Material provided section start
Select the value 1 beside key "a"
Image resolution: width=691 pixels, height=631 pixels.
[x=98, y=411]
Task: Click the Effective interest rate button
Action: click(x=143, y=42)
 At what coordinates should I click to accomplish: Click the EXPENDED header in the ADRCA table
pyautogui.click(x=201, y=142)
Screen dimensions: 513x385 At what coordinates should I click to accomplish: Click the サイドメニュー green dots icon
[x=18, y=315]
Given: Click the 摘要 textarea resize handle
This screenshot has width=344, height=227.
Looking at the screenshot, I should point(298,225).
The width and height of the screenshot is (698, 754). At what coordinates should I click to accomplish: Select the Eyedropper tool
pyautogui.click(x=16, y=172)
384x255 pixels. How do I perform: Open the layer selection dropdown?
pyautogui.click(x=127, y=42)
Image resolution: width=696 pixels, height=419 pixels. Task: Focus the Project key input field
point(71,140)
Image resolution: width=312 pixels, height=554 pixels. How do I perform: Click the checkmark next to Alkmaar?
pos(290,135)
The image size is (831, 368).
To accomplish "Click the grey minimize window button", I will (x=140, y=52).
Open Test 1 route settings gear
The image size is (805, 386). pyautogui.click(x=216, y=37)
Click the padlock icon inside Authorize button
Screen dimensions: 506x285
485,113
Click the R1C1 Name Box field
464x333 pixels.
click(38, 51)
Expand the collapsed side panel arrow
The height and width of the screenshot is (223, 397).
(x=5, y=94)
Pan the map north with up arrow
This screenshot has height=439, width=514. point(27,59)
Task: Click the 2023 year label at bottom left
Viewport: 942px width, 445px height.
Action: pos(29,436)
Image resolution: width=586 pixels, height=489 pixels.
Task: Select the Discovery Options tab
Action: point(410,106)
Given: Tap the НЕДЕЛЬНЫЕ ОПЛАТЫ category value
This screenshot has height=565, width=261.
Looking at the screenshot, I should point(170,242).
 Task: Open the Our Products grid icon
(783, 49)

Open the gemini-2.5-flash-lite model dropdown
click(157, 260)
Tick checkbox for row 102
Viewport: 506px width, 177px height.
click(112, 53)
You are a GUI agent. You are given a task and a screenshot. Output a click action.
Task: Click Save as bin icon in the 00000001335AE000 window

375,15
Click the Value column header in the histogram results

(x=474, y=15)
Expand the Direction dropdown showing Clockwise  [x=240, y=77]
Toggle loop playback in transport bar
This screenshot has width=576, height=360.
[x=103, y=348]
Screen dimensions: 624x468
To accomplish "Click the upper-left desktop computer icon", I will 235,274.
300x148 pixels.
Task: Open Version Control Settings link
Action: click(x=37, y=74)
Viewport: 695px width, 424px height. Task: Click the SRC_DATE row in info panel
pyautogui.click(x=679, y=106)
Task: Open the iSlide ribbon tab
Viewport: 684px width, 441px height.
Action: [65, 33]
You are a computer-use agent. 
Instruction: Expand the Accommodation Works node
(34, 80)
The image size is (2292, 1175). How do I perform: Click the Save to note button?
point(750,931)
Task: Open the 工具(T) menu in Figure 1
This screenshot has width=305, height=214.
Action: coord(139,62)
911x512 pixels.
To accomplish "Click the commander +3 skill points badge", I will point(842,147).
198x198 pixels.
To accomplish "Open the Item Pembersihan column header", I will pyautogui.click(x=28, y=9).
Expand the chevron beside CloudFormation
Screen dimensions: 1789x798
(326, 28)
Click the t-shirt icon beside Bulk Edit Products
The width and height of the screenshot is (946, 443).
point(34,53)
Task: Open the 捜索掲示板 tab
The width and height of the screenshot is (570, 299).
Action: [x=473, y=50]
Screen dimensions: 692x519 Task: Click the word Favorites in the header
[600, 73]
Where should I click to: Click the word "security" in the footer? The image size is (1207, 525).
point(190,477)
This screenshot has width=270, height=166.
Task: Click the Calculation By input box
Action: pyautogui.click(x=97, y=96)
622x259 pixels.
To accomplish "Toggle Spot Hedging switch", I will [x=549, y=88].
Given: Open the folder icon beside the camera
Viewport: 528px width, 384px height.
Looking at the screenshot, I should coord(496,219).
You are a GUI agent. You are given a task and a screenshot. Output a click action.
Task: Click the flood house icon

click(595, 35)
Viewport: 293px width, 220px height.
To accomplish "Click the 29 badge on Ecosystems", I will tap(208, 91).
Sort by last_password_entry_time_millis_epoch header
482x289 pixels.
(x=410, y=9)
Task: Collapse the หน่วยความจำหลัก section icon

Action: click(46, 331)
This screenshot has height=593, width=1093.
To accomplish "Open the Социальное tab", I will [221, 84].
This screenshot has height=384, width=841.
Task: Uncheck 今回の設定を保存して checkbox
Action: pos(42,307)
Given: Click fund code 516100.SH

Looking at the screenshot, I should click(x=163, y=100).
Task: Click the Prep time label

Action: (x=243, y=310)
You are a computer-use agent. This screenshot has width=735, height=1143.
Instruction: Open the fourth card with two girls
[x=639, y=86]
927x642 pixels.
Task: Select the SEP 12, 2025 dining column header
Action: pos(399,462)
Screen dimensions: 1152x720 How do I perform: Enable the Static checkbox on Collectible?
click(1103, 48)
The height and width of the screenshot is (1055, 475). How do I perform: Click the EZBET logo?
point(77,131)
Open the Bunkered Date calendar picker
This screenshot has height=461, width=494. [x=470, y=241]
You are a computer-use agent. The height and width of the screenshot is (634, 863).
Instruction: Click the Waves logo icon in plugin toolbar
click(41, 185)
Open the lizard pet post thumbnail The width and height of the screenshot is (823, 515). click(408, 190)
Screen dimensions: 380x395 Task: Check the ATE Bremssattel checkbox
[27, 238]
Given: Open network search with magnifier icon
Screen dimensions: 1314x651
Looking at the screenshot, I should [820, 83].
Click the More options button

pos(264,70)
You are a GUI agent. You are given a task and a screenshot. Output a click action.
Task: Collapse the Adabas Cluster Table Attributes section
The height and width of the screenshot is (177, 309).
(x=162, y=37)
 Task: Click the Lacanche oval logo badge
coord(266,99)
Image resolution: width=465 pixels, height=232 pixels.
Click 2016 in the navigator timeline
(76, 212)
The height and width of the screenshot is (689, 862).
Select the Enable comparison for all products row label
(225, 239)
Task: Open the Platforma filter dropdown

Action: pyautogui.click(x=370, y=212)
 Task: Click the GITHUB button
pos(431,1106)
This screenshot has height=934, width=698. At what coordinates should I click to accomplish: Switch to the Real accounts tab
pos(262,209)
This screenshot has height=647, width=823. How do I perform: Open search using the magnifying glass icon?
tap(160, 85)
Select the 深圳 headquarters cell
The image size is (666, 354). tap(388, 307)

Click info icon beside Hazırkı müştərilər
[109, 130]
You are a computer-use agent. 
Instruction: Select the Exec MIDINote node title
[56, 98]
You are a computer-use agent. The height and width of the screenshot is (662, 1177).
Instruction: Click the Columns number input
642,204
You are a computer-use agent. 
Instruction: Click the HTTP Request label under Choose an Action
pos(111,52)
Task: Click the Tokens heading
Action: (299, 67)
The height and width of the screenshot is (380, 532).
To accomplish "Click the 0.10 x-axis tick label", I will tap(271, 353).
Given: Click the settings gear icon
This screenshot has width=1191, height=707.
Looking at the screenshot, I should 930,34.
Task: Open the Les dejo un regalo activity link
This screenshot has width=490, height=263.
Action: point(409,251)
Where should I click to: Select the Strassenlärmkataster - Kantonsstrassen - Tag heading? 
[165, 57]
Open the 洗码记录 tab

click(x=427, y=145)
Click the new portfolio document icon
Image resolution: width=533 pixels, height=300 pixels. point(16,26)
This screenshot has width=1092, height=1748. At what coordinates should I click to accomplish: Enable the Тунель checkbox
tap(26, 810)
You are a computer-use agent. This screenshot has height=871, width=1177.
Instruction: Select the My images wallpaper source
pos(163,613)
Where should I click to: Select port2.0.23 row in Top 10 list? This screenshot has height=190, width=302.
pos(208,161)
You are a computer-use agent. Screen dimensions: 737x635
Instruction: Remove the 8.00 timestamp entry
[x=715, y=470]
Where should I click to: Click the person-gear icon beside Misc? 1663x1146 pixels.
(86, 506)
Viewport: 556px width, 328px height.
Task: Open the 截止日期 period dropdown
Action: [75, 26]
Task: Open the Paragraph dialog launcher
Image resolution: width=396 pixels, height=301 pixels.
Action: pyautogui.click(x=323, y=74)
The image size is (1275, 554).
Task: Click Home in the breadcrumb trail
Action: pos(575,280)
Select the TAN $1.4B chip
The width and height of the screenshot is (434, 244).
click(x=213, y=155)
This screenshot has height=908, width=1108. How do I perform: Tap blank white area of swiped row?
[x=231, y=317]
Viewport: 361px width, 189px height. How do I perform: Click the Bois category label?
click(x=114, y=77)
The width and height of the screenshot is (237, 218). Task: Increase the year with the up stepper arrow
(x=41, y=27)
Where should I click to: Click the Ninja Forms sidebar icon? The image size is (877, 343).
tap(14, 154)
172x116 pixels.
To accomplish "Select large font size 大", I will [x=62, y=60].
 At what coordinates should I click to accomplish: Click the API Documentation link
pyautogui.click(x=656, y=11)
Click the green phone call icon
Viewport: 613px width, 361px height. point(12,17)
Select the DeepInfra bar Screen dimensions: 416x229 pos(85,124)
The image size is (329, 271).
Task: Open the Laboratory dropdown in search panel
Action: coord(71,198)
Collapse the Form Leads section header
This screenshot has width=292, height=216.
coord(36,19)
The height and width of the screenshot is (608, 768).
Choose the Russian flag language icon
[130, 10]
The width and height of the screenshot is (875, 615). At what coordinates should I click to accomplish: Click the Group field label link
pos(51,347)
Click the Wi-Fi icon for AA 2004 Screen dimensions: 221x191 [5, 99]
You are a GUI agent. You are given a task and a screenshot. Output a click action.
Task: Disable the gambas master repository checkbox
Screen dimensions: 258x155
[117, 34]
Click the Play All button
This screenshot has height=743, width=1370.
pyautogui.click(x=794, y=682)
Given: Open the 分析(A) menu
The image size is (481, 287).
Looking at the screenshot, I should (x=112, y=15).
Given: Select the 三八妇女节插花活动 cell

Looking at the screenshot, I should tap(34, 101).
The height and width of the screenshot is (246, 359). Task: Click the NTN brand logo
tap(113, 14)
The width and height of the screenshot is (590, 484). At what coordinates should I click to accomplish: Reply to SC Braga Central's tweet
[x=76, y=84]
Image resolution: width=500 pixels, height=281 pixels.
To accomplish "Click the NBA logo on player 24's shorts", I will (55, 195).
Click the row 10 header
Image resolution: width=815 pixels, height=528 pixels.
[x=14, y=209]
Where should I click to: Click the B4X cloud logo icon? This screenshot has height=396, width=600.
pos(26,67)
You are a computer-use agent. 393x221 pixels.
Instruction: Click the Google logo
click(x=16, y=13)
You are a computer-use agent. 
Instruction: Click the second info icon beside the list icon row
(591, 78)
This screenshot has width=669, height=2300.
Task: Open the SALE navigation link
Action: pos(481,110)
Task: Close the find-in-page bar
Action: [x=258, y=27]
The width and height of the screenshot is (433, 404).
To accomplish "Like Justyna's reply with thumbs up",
Material provided section end
Directions for this task — Where a line of the records contains the word "Toggle", copy that line.

Answer box —
Toggle loop playback in transport bar
To accomplish "Toggle Spot Hedging switch", I will [x=549, y=88].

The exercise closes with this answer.